● **Work order**
Exactly and only the lines from the one with "598x454 pixels." through the end of the listing are to be transcribed, both ends included.

● **Information supplied**
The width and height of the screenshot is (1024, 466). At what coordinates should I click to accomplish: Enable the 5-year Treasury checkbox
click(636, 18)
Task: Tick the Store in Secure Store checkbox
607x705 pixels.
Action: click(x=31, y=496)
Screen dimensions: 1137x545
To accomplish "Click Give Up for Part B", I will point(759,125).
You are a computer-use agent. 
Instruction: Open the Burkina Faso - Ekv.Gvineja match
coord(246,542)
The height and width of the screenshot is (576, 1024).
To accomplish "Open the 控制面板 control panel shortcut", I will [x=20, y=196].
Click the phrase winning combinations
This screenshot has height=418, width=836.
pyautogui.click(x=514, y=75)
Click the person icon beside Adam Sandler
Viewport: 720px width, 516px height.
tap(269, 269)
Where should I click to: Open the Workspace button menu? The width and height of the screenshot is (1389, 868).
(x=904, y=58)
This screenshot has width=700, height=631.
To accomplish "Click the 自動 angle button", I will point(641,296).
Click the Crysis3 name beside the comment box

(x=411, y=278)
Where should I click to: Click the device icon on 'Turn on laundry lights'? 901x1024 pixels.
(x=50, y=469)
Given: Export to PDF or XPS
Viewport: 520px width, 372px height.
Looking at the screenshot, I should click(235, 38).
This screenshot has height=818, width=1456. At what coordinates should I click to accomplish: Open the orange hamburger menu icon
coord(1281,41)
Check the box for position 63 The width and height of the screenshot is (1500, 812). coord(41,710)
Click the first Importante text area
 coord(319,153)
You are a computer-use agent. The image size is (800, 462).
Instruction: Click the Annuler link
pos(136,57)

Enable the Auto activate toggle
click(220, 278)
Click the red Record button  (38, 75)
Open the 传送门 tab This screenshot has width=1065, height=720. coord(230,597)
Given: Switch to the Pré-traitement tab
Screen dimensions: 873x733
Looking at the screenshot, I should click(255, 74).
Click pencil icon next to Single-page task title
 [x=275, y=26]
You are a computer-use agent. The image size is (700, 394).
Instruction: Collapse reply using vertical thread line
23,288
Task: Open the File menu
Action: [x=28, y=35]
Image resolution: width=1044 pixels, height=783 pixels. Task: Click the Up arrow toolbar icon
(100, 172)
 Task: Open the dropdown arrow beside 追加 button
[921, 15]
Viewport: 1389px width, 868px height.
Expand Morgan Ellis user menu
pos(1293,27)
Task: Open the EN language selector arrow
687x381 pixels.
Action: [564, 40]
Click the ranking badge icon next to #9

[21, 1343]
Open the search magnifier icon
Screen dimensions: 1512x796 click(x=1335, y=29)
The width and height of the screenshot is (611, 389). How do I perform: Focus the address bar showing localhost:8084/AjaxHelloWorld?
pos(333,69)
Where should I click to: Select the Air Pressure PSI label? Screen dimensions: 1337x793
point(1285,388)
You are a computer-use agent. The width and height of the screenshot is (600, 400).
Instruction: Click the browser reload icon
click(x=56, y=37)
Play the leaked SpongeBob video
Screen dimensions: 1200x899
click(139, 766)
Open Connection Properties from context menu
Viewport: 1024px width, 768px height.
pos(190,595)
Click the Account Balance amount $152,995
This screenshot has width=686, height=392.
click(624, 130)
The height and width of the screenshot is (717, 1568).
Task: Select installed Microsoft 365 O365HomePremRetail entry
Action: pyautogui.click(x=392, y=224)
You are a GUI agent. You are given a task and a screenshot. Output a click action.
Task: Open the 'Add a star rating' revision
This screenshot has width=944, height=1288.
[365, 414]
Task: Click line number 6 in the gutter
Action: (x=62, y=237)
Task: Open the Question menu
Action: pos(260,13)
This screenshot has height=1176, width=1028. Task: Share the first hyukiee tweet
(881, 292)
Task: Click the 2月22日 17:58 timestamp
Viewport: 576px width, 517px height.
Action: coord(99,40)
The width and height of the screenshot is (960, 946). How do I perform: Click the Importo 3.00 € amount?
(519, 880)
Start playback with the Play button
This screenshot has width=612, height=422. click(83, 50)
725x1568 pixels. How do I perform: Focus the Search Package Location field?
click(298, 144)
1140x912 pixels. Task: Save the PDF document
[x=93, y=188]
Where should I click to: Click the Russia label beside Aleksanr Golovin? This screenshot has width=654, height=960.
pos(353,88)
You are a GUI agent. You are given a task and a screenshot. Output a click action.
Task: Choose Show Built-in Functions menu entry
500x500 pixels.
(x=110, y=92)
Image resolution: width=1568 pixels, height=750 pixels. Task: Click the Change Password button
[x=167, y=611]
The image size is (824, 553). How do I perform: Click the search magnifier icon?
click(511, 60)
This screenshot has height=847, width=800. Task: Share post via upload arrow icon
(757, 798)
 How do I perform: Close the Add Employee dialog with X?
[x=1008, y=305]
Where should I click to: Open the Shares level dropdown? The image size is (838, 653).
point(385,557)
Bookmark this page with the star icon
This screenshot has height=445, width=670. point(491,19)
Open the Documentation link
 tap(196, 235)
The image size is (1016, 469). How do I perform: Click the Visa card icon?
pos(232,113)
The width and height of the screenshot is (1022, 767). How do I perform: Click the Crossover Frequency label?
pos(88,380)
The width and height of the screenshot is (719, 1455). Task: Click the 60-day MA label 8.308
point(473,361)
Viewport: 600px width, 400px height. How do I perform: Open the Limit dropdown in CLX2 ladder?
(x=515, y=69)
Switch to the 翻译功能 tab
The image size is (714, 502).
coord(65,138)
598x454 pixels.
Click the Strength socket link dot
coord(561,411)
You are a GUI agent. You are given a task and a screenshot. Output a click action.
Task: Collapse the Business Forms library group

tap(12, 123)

● **Answer box**
598x454 pixels.
Click the Strength socket link dot
coord(561,411)
You are a GUI agent. You are given a task and a screenshot. Output a click action.
Task: Collapse the Business Forms library group

tap(12, 123)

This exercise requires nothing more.